Does anyone have experience with owning/using a portable sawmill like the one in the link below? We have a small cabin on 30 acres of hardwoods (mostly oak/walnut) and I've really been thinking about all of the things I could built with something like that. But, I've never owned one before and just wonder if it would be as nice to have as I think. While not cheap, some of the smaller models are not as expensive as I thought they might be.

Thoughts?

http://www.norwoodsawmills.com/products-portable-sawmills/lumberman-mn26-manual-portable-sawmill


----------



## mreynolds (Jan 1, 2015)

I have never owned one but I have used a few. I think you would not be happy unless you went with the 36". That is unless all your trees are under 26" in diameter. I once had a pecan tree that we were cutting that was 38" and it's not fun having to cut that with a chain saw just so it will fit in the mill. 

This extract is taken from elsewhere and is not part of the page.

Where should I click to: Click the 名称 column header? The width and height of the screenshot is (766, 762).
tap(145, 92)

Other than that I think it's a good idea to buy one in your situation. All the other options you could just buy as you needed them.


----------



## Jolly (Jan 8, 2004)

Lots and lots of opinions:

http://www.forestryforum.com/board/index.php


----------



## TnAndy (Sep 15, 2005)

I've owned a Woodmizer since 1991, and highly recommend them over the Norwood mills. They are built heavier, and there are several features if you sit the two side-by-side, you could see why you would choose the WM. Before you buy a mill, try to go see both of them in action.

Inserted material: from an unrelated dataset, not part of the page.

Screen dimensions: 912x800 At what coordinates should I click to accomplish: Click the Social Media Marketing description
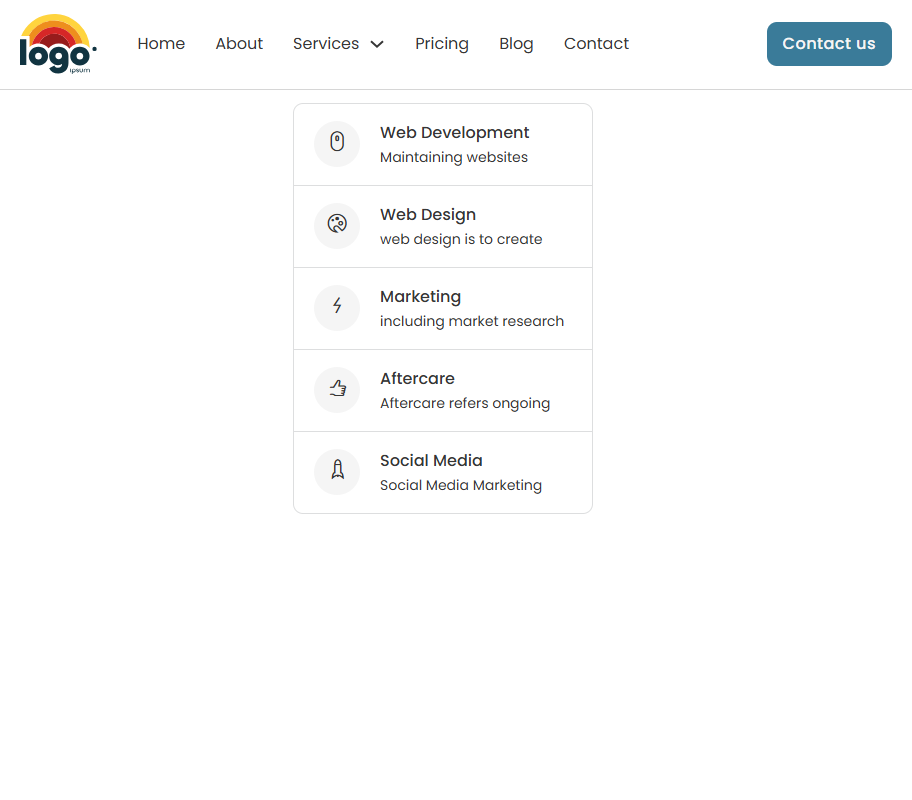click(461, 486)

But no matter which one you go with, YES.....buy a mill ! One of the few tools you'll ever buy that will actually cost you nothing in the long run, and will most likely save you a TON of money.

As to the size, mine is rated at 34" in diameter, and I try to NEVER saw anything close to that. 

For one thing, the largest diameter I have on my place is maybe 24". The big timber in the woods is gone. Now the big timber is in people's yards ! ( I cut a 40" red oak once that blew out of a guy's yard. They were gonna cut it into firewood until somebody called me. 20' of completely clear log. I took my mill over there, backed it under the tree, then cut it off the stump, and let it down on the bed ! Still had to hack it quite a bit with a chainsaw because of the diameter, but I got 1,000bdft of the most beautiful red oak you ever saw. Part of my kitchen cabinets I made out of some of the quartersaw parts of that log.)

What you need to bear in mind is diameter = weight. Do you have a way to HANDLE a 30+" log ? ( I have a 41hp tractor with a GOOD front loader, and it won't handle a 30" log 8' long) You also have to manually TURN logs on most small mills (like mine). Just physically TURNING a large log is a lot of work !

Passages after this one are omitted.